● **Requests**:
[1] Using the race report on Michael Woods, explain why Juan Manuel Garate told Woods to enjoy the experience of racing the Vuelta.
[2] In the records, rewrite the part that opens with the line containing "Select the Pneumatico" and closes with the line containing "tap(41, 222)", changing "dropdown" to "menu" and leaving everything else as it is.

● **Text to read**:
----------------
Michael Woods (Cannondale-Drapac) went into the Vuelta a Espana trying to put any ideas of the general classification to the back of his mind. On Sunday he rode into Madrid with his first ever top 10 Grand Tour finish in just the second three-week race of his career.

Woods and his sports director, Juan Manuel Garate, made an important point of not thinking about the general classification until it became apparent on stage 10 that he was able to mix it with the big guns at the pointy end of proceedings. After a bruising Vuelta, Woods finished the race in seventh overall, 8:27 behind the eventual winner Chris Froome (Team Sky).

"It feels amazing. I'm really happy to be across the line. The last eight laps hurt a lot. The legs were feeling terrible and I definitely felt like I'd done a Grand Tour," Woods told Cyclingnews after completing the final stage in Madrid.

"It's really special. I know when we talked before it started, I was playing down any chances and any aspirations of doing the GC. Juan Manuel Garate my director was really big on taking that pressure off of me and just focusing on stage wins. We didn't get a stage win but I feel like the seventh place is as good as a stage win. I feel like the accomplishment is as good, and I'm just super satisfied."

Making it into the final top 10 was no easy feat with two of the toughest climbs in any Vuelta featured in the final week. After slipping down the standings in the time trial, a strong ride on Los Machucos sent him back up again. A solid ride on the Angliru on the penultimate stage was enough to seal the deal for the Canadian. Froome said in his post-race press conference that it was the hardest Grand Tour he'd ridden and Woods would attest to that.

Another talk with Garate helped Woods to enjoy the experience, and saw him finish the Vuelta with a bang. "It was pretty relentless, every day was a test. It felt like the stages didn't really say that it would be this crazy hard course but it ended up playing out that way where every day was a test," said Woods.

"Every day in the last week, I just put out the best numbers I've ever put out. I had a really good conversation with Juanma about enjoying the experience and not putting so much pressure on myself, because he started to see me put weight on the GC and stress about not missing any gaps. He just told me to enjoy the moment and the process of racing and that really flipped a switch and then I started enjoying where I was and the result in the last couple of days reflected that. I was climbing really well on long climbs. I was finishing right up there in the shorter, steep stuff. I was really happy with how the first week went."
----------------
● **Given records**:
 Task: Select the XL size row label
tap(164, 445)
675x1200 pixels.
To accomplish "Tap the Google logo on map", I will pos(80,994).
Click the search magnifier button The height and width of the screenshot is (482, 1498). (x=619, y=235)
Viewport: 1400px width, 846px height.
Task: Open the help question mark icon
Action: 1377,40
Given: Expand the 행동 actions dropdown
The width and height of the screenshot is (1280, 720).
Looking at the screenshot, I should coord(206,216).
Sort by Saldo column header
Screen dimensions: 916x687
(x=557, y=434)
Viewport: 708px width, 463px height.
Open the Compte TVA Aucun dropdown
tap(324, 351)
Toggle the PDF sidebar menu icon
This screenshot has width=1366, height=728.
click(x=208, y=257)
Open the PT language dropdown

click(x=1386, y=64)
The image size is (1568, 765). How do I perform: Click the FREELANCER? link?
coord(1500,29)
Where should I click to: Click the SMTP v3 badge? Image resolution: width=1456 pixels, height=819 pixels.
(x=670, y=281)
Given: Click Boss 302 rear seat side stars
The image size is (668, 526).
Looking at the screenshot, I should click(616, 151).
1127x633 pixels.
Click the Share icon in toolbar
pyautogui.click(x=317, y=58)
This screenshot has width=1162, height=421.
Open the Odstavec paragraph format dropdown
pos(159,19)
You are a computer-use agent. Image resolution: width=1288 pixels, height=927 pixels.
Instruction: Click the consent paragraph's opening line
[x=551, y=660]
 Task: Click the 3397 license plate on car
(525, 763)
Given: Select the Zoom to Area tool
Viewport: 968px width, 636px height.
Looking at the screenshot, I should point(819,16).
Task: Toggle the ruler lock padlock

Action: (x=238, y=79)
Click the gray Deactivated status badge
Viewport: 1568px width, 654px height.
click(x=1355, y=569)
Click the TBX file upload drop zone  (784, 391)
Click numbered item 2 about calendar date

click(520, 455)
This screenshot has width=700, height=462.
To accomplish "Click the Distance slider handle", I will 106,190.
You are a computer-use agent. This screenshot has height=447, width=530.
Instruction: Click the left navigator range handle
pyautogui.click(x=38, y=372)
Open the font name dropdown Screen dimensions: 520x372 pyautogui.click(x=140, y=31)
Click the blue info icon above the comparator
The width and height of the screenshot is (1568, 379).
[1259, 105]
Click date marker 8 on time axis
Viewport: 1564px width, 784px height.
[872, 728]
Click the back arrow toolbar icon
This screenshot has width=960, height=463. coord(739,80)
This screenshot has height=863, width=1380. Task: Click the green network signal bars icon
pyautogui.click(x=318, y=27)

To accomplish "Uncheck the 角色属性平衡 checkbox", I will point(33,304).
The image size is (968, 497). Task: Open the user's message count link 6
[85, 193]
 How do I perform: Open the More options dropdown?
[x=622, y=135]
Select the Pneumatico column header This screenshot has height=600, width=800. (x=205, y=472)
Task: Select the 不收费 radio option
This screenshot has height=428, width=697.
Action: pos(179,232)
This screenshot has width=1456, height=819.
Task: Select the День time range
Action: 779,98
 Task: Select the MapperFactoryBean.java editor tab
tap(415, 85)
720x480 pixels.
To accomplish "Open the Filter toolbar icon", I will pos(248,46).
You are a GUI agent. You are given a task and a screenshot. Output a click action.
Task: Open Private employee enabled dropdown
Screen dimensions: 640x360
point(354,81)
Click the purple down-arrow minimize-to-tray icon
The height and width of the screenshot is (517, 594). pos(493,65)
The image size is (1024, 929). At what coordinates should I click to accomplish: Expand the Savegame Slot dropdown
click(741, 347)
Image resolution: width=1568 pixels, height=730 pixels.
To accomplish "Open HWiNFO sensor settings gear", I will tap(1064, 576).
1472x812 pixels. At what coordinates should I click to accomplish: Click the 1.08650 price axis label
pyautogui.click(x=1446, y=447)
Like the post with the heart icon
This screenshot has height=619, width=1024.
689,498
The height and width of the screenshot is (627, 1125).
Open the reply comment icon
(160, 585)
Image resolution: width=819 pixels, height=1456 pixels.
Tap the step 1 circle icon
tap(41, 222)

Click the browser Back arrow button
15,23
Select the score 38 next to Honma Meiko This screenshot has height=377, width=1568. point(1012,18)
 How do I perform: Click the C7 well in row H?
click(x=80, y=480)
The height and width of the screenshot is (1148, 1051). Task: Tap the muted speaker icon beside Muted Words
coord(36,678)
----------------
● **Solved problems**:
[1] Garate had started to see Woods put weight on the general classification and stress about not missing any gaps. So he told him to enjoy the moment and the process of racing and not put so much pressure on himself.

[2]
Select the Pneumatico column header This screenshot has height=600, width=800. (x=205, y=472)
Task: Select the 不收费 radio option
This screenshot has height=428, width=697.
Action: pos(179,232)
This screenshot has width=1456, height=819.
Task: Select the День time range
Action: 779,98
 Task: Select the MapperFactoryBean.java editor tab
tap(415, 85)
720x480 pixels.
To accomplish "Open the Filter toolbar icon", I will pos(248,46).
You are a GUI agent. You are given a task and a screenshot. Output a click action.
Task: Open Private employee enabled menu
Screen dimensions: 640x360
point(354,81)
Click the purple down-arrow minimize-to-tray icon
The height and width of the screenshot is (517, 594). pos(493,65)
The image size is (1024, 929). At what coordinates should I click to accomplish: Expand the Savegame Slot menu
click(741, 347)
Image resolution: width=1568 pixels, height=730 pixels.
To accomplish "Open HWiNFO sensor settings gear", I will tap(1064, 576).
1472x812 pixels. At what coordinates should I click to accomplish: Click the 1.08650 price axis label
pyautogui.click(x=1446, y=447)
Like the post with the heart icon
This screenshot has height=619, width=1024.
689,498
The height and width of the screenshot is (627, 1125).
Open the reply comment icon
(160, 585)
Image resolution: width=819 pixels, height=1456 pixels.
Tap the step 1 circle icon
tap(41, 222)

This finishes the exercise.